WHAT YOU WILL DO - Copy the rows below word for word, starting at the line containing "Where should I click to: Open" and continuing through the last line of the rows, inclusive. Leave the pictures out of your copy.

☆ ☆ ☆

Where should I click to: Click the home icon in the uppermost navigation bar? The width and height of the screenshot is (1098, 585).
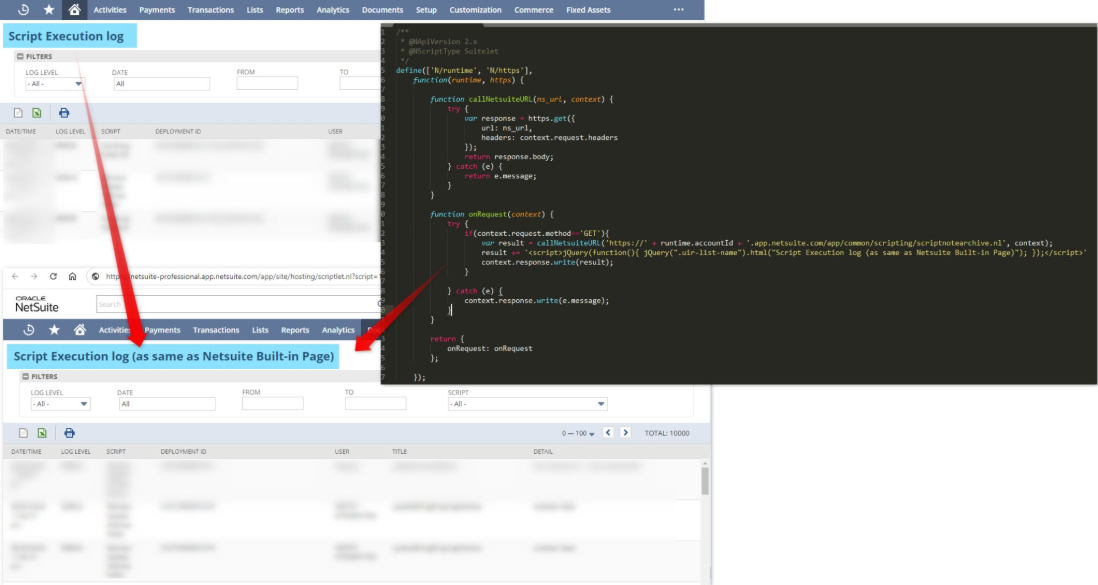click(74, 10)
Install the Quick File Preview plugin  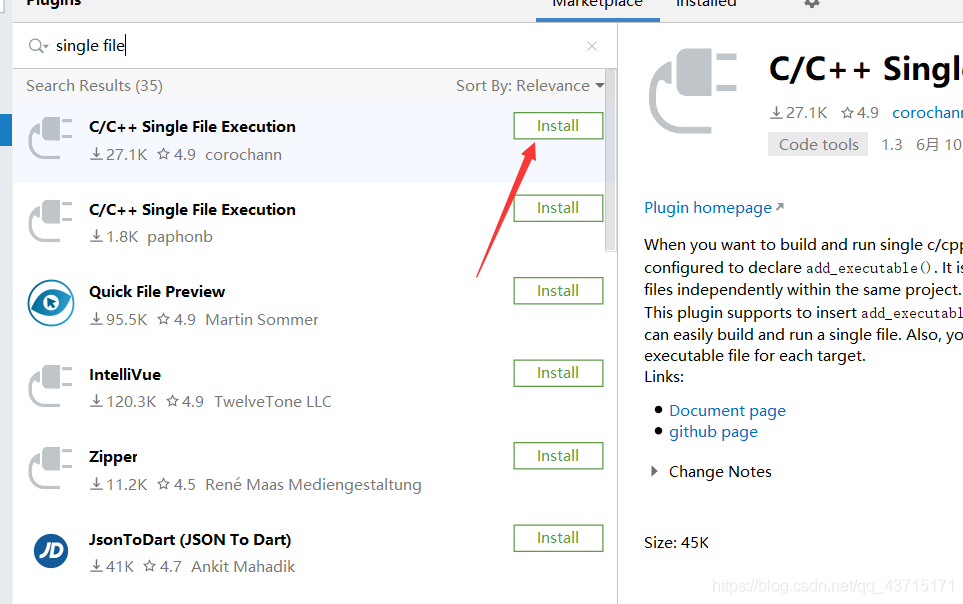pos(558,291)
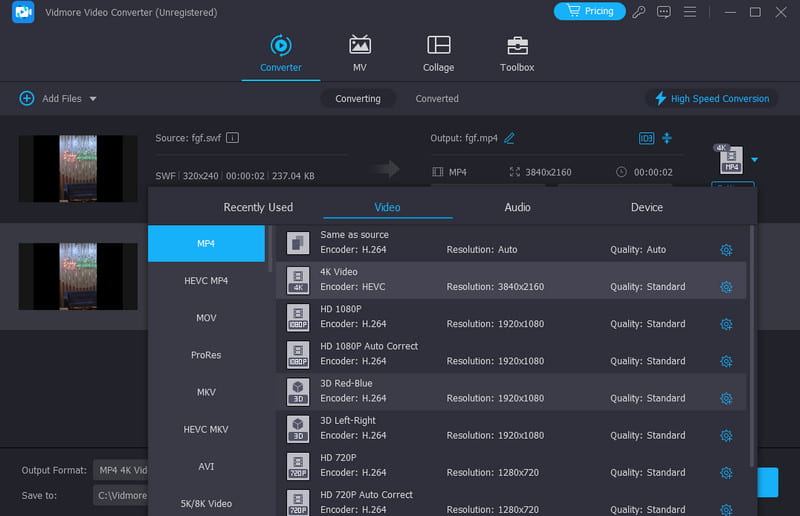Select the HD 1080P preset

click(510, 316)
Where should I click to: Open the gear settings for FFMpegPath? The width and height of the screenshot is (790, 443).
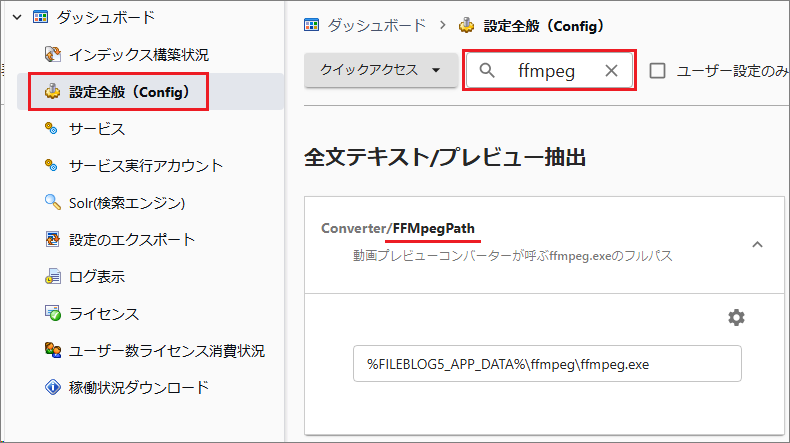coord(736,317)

☆ ☆ ☆

CORRECT ANSWER -
Where should I click to: Open the gear settings for FFMpegPath? The width and height of the screenshot is (790, 443).
coord(736,317)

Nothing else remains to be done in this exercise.